Thursday, August 28, 2014

Spring integration upload file

The framework is sometimes stupid.
For example, for Spring integration ftp upload, it rename the files after the upload is completed to avoid the partially written files.
The problem is that on our FTP server, we only have the permission to upload, no permission to rename on ftp server.
Under such case, it just cannot upload, it should have a mode to
String remoteFilePath = remoteDirectory + file.getName() + FileWritingMessageHandler.TEMPORARY_FILE_SUFFIX;
// write remote file first with .writing extension
session.write(fileInputStream, remoteFilePath);
fileInputStream.close();
// then rename it to its final name
session.rename(remoteFilePath, pathTo);

After some investigation, it's fixed after version 2.2.6 with use-temporary-file-name="false"

Monday, August 25, 2014

Oracle SQL*Loader does not support the sequence generation for direct loading.
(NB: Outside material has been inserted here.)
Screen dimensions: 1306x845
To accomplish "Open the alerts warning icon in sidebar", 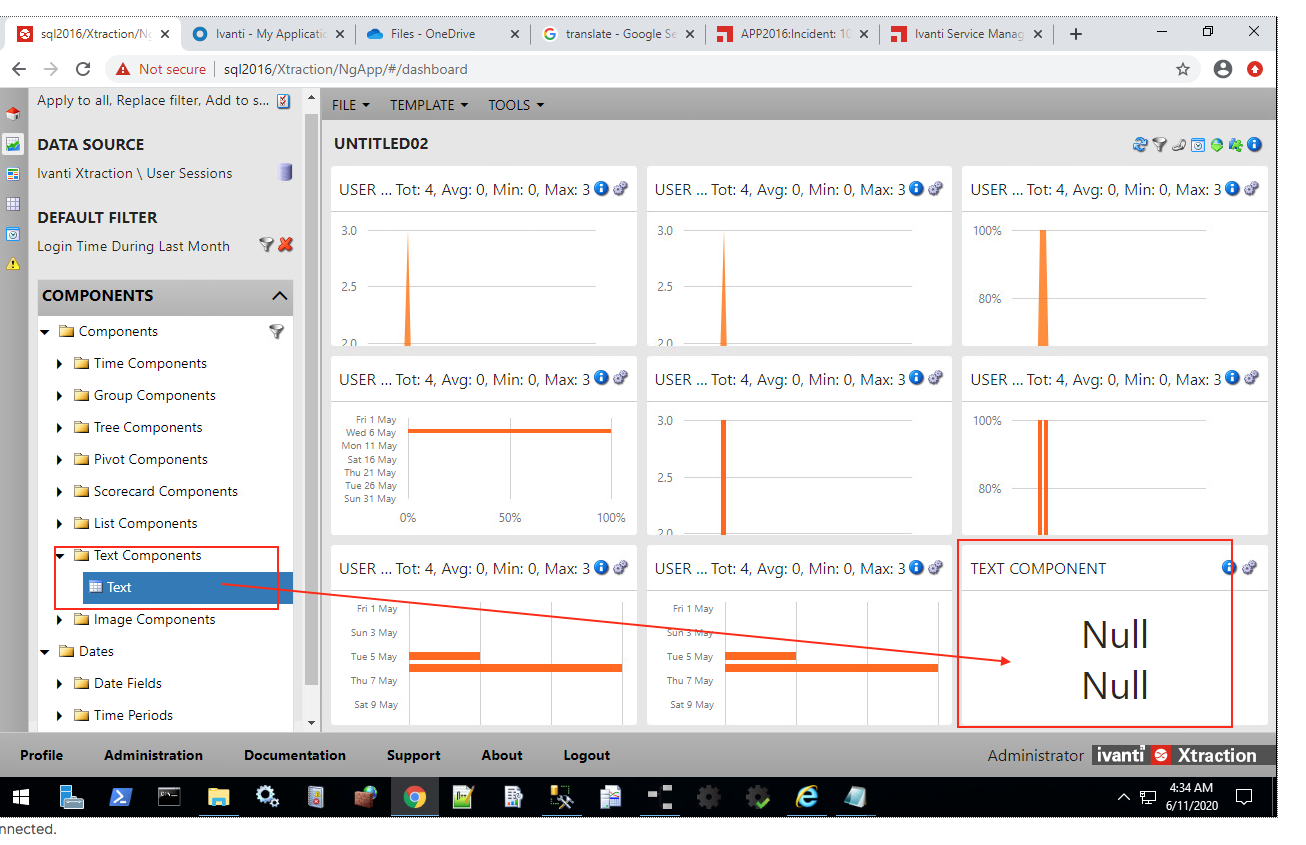I will click(x=13, y=264).
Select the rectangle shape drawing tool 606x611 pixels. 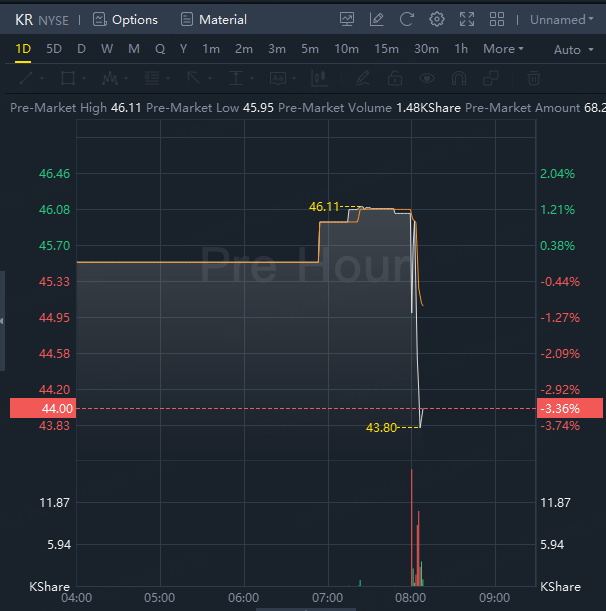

Oracle SQL*Loader does not support the sequence generation for direct loading.
Under such case, the id could be added firstly on the file:
grep -n '^' file1.csv > file2.csv
sed "s/:/,/g" file2.csv > file3.csv
Then use direct load, should get the best performance.

Or use SEQUENCE(MAX,1)

If the direct load is false, then expression "seq_....nextval" could be used

Wednesday, August 20, 2014

Spring Batch in Action

1. based on Spring Batch 2.1
2. source code http://code.google.com/p/springbatch-in-action/
3. Spring Batch processes items in chunks.Chunk processing
allows streaming data instead of loading all the data in memory. By default, chunk
processing is single threaded and usually performs well.
4. If you return null from the ItemProcessor method process, processing for
that item stops and Spring Batch won’t insert the item in the database. (Filter)
5. First, the size of a chunk and the commit interval are the same thing! Second, there’s
no definitive value to choose. Our recommendation is a value between 10 and 200.
6. Spring Batch needs two infrastructure components:
■ Job repository—To store the state of jobs (finished or currently running)
■ Job launcher—To create the state of a job before launching it
7. the job repository stores job execution metadata in a database
to provide Spring Batch reliable monitoring and restart features.

Friday, August 15, 2014

Use Spring batch to load csv files into Oracle database

Use Spring batch to load csv files into Oracle database:
1. Need set the below for oracle database (to create the tables job repository needs, may check the contents in core spring batch jar)
    <jdbc:initialize-database data-source="dataSource">
 <jdbc:script location="org/springframework/batch/core/schema-drop-oracle10g.sql" />
 <jdbc:script location="org/springframework/batch/core/schema-oracle10g.sql" />
    </jdbc:initialize-database>
2. Need set <property name="isolationLevelForCreate" value="ISOLATION_READ_COMMITTED" /> so that there's no below error:
Spring Batch ORA-08177: can't serialize access for this transaction when running single job, SERIALIZED isolation level
3. May set the skip lines for csv files:
<property name="linesToSkip" value="1"/>
4. csv file location could be specified by classpath or file way:
<property name="resource" value="classpath:...">
<property name="resource" value="file:c:/...">
5. Load 2G csv files with 41 million lines, it took 221 minutes. Much slower than SQL*Loader but should be good enough for most projects

The performance for Spring Batch is about 2700/s while Oracle SQL*Loader is above 100k/s. Oracle SQL*Loader (direct path) is 40 time faster than Spring Batch.

Thursday, August 14, 2014

Integer.parseInt difference between JDK6 and JDK8

Today QA reported a bug which is actually a NumberFormatException.forInputString exception for "+2"
But when I tested it, it works perfect and when I checked the document, it stated that - and + is supported for Integer.parseInt.
After further investigation, it shows its JDK difference. My test uses JDK8 while the QA test environment is JDK6.
JDK6 does not support plus sign